GIVEN TASK.
Reproduce the listing below, replacing every occurrence of "GUI agent" with "screen-control agent" and leaving everything else unchanged.

GIVEN ENTRIES.
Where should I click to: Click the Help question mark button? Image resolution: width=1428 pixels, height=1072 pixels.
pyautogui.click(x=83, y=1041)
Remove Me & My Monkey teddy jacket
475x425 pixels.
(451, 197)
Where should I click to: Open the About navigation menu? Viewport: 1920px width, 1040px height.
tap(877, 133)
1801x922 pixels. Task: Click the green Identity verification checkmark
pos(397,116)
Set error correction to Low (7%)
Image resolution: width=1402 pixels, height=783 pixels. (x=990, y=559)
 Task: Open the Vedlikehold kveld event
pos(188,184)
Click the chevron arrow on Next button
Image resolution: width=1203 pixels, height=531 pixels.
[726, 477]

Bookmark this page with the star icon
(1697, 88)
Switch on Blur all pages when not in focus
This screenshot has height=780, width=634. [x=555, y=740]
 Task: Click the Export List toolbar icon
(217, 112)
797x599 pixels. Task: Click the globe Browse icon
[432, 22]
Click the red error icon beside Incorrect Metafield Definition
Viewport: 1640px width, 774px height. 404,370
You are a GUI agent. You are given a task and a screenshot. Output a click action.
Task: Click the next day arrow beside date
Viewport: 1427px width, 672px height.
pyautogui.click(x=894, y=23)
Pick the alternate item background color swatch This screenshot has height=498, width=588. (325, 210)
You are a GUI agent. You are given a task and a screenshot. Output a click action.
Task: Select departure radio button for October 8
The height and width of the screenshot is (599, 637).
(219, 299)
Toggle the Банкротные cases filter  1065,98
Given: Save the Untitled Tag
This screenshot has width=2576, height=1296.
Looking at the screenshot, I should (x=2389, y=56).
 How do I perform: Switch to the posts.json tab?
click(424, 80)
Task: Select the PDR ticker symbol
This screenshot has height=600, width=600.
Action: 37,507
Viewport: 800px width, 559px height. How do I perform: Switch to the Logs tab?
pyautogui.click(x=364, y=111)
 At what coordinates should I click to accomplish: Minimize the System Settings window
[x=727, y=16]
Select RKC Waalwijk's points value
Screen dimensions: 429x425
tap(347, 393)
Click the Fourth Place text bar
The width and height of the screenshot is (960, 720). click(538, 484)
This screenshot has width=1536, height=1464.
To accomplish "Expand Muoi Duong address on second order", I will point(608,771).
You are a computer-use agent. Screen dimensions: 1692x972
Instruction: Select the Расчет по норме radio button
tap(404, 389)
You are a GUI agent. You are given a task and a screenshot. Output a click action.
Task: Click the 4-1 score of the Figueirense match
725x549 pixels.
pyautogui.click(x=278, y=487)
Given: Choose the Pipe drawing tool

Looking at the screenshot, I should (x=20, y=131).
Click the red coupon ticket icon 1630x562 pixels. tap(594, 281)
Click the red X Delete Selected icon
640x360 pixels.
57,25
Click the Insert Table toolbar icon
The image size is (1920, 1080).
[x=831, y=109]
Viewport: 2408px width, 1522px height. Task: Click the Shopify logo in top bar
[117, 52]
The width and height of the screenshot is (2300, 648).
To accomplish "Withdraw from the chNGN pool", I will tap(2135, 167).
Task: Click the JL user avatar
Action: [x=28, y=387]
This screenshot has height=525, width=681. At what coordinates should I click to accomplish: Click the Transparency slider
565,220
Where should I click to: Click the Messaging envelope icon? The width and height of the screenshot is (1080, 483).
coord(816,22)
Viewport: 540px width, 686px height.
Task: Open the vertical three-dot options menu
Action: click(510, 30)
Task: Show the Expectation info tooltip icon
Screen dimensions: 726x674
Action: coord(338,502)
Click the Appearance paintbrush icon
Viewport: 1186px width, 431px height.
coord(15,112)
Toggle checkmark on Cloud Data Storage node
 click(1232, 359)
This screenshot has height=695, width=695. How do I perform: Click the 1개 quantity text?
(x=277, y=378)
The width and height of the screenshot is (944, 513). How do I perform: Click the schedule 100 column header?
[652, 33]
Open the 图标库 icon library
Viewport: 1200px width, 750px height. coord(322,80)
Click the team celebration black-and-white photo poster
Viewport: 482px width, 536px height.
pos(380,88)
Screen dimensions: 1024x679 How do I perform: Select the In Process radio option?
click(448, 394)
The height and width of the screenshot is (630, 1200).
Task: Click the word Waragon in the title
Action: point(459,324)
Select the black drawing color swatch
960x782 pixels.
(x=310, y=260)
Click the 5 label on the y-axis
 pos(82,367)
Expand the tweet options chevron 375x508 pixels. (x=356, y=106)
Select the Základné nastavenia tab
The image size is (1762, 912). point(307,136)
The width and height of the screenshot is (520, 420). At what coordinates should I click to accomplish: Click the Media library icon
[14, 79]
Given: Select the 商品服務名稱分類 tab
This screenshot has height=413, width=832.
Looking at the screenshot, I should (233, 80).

REPLY TO THE TASK.
Where should I click to: Click the Help question mark button? Image resolution: width=1428 pixels, height=1072 pixels.
pyautogui.click(x=83, y=1041)
Remove Me & My Monkey teddy jacket
475x425 pixels.
(451, 197)
Where should I click to: Open the About navigation menu? Viewport: 1920px width, 1040px height.
tap(877, 133)
1801x922 pixels. Task: Click the green Identity verification checkmark
pos(397,116)
Set error correction to Low (7%)
Image resolution: width=1402 pixels, height=783 pixels. (x=990, y=559)
 Task: Open the Vedlikehold kveld event
pos(188,184)
Click the chevron arrow on Next button
Image resolution: width=1203 pixels, height=531 pixels.
[726, 477]

Bookmark this page with the star icon
(1697, 88)
Switch on Blur all pages when not in focus
This screenshot has height=780, width=634. [x=555, y=740]
 Task: Click the Export List toolbar icon
(217, 112)
797x599 pixels. Task: Click the globe Browse icon
[432, 22]
Click the red error icon beside Incorrect Metafield Definition
Viewport: 1640px width, 774px height. 404,370
You are a screen-control agent. You are given a task and a screenshot. Output a click action.
Task: Click the next day arrow beside date
Viewport: 1427px width, 672px height.
pyautogui.click(x=894, y=23)
Pick the alternate item background color swatch This screenshot has height=498, width=588. (325, 210)
You are a screen-control agent. You are given a task and a screenshot. Output a click action.
Task: Select departure radio button for October 8
The height and width of the screenshot is (599, 637).
(219, 299)
Toggle the Банкротные cases filter  1065,98
Given: Save the Untitled Tag
This screenshot has width=2576, height=1296.
Looking at the screenshot, I should (x=2389, y=56).
 How do I perform: Switch to the posts.json tab?
click(424, 80)
Task: Select the PDR ticker symbol
This screenshot has height=600, width=600.
Action: 37,507
Viewport: 800px width, 559px height. How do I perform: Switch to the Logs tab?
pyautogui.click(x=364, y=111)
 At what coordinates should I click to accomplish: Minimize the System Settings window
[x=727, y=16]
Select RKC Waalwijk's points value
Screen dimensions: 429x425
tap(347, 393)
Click the Fourth Place text bar
The width and height of the screenshot is (960, 720). click(538, 484)
This screenshot has width=1536, height=1464.
To accomplish "Expand Muoi Duong address on second order", I will point(608,771).
You are a computer-use agent. Screen dimensions: 1692x972
Instruction: Select the Расчет по норме radio button
tap(404, 389)
You are a screen-control agent. You are given a task and a screenshot. Output a click action.
Task: Click the 4-1 score of the Figueirense match
725x549 pixels.
pyautogui.click(x=278, y=487)
Given: Choose the Pipe drawing tool

Looking at the screenshot, I should (x=20, y=131).
Click the red coupon ticket icon 1630x562 pixels. tap(594, 281)
Click the red X Delete Selected icon
640x360 pixels.
57,25
Click the Insert Table toolbar icon
The image size is (1920, 1080).
[x=831, y=109]
Viewport: 2408px width, 1522px height. Task: Click the Shopify logo in top bar
[117, 52]
The width and height of the screenshot is (2300, 648).
To accomplish "Withdraw from the chNGN pool", I will tap(2135, 167).
Task: Click the JL user avatar
Action: [x=28, y=387]
This screenshot has height=525, width=681. At what coordinates should I click to accomplish: Click the Transparency slider
565,220
Where should I click to: Click the Messaging envelope icon? The width and height of the screenshot is (1080, 483).
coord(816,22)
Viewport: 540px width, 686px height.
Task: Open the vertical three-dot options menu
Action: click(510, 30)
Task: Show the Expectation info tooltip icon
Screen dimensions: 726x674
Action: coord(338,502)
Click the Appearance paintbrush icon
Viewport: 1186px width, 431px height.
coord(15,112)
Toggle checkmark on Cloud Data Storage node
 click(1232, 359)
This screenshot has height=695, width=695. How do I perform: Click the 1개 quantity text?
(x=277, y=378)
The width and height of the screenshot is (944, 513). How do I perform: Click the schedule 100 column header?
[652, 33]
Open the 图标库 icon library
Viewport: 1200px width, 750px height. coord(322,80)
Click the team celebration black-and-white photo poster
Viewport: 482px width, 536px height.
pos(380,88)
Screen dimensions: 1024x679 How do I perform: Select the In Process radio option?
click(448, 394)
The height and width of the screenshot is (630, 1200).
Task: Click the word Waragon in the title
Action: point(459,324)
Select the black drawing color swatch
960x782 pixels.
(x=310, y=260)
Click the 5 label on the y-axis
 pos(82,367)
Expand the tweet options chevron 375x508 pixels. (x=356, y=106)
Select the Základné nastavenia tab
The image size is (1762, 912). point(307,136)
The width and height of the screenshot is (520, 420). At what coordinates should I click to accomplish: Click the Media library icon
[14, 79]
Given: Select the 商品服務名稱分類 tab
This screenshot has height=413, width=832.
Looking at the screenshot, I should (233, 80).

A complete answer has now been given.